Transitions in Singleness: A Work in Progress

Wow, 2 posts within hours of each other. I am just going through a lot right now. This is all brand new to me and I don't know how to handle everything, anything for that matter. Today, I came across this passage from “Laurie’s Life” blog dated 12/10/10. It’s funny how when you are single you can become so frustrated and there seems to be now resolution of finding your husband, But when there is a possibility of someone, you wish you could go back and cherish your singlehood. I have a pattern of always looking back and not being present in what’s going on now today. I need to cherish the singleness that I have and at the same time enjoy my new friendship. Whatever God's plan is for my life, I pray that I am totally submissive to His will for me and I am reassured that He only wants the best for me.


Laurie says:


I feel like the Lord has prompted me to encourage a single girl or two today.I remember when I was single that the holiday time was usually the hardest for me. I always wanted a man at Christmas time! I want to remind you today that God loves you more than you can ever imagine.Have patience in waiting for God's very best for you! I promise that waiting on HIS CHOICE will be better than you can ever imagine. I always wanted to make something work out when I was lonely and that is never the wise thing to do. Let the man pursue you!Enjoy the life God has given you today! Don't look to your future with anxiety. Rest in the fact that you have lots of wonderful things to look forward to. I can never have that first date with Steve again or our engagement,etc.The verse that I have said over and over this week is James 4:8, "Draw near to God and He will draw near to you."He is the cure to your loneliness. You can have the best husband in the world and still be lonely. ONLY GOD can complete you and give you what you need.HIS timing is always perfect. HE is never late!
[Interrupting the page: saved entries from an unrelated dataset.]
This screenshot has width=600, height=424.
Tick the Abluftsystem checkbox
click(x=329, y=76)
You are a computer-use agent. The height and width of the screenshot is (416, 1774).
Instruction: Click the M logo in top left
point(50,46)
I really needed to read this. I have been fasting, praying and reading on all this stuff. And these encouraging words are a much need help. This is not the first time I have read something like this. But, sometimes you can't fully appreicate the message until you're in a different place in your life, and it might be too late. I hope it's not for me.
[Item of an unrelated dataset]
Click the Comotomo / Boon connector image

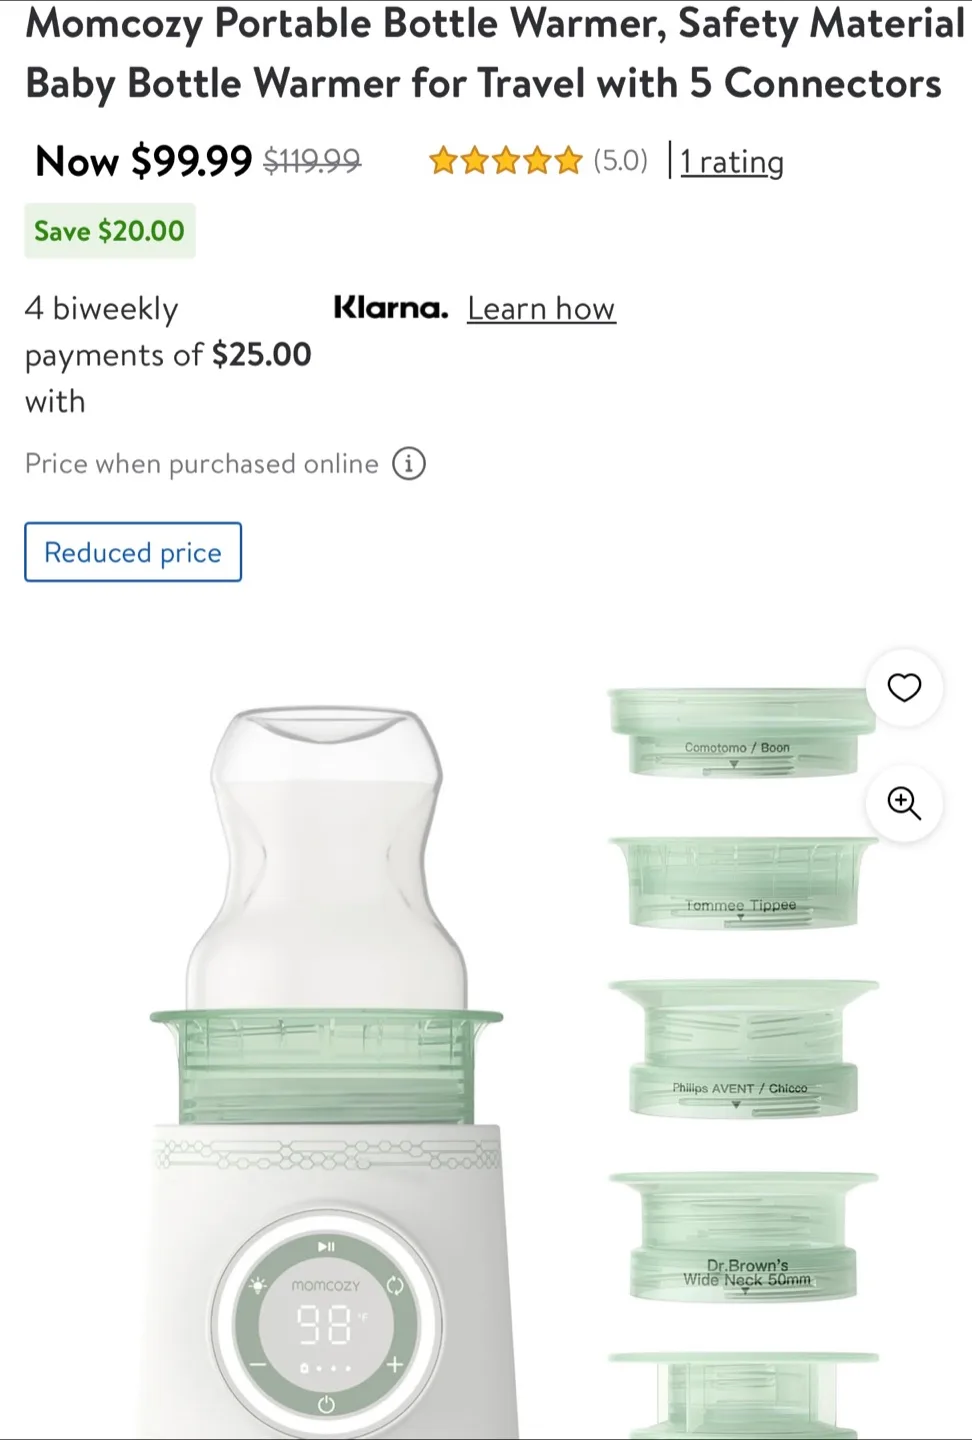741,732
I know I make like it's the sadest thing in the world, but I am excited too. I know I will look back at this time and wish i was enbracing this change, but it's hard!
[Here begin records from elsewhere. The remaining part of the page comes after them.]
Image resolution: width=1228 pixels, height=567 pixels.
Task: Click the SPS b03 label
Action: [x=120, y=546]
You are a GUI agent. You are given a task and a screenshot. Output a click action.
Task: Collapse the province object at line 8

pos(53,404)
New Chapter: What's Next......

Last night Alexis and I went to a screening of a movie on the Lower East Side. I want to refrain from mentioning the title of the movie because of its graphic and crass nature. (I should have read the plot before seeing it.) But I told her my big secret and I felt so sad after. I knew if this does come to pass, that our relationship will dramatically change. I know it will never be the same. Last night I thought back to when she was pregnant with MIchelle and I knew then our relationship was going to change. That she was on the cusp of something awesome: Motherhood. And now I am wondering if I am about to turn the page on a new chapter in my life. Is it finally my turn, this is what I always wanted and I am so sad about how its going to totally change everything I hold dear. But, I know I am not doing it for me, but my heavenly father. I want to honor Him and do His will for my life, because only good can come of it. I only want to do whatever glorifies Him and that brings glory to His kingdom.

Its now 8:30am and I am at work, smh, with a big deadline hanging over my head. I will add pics later.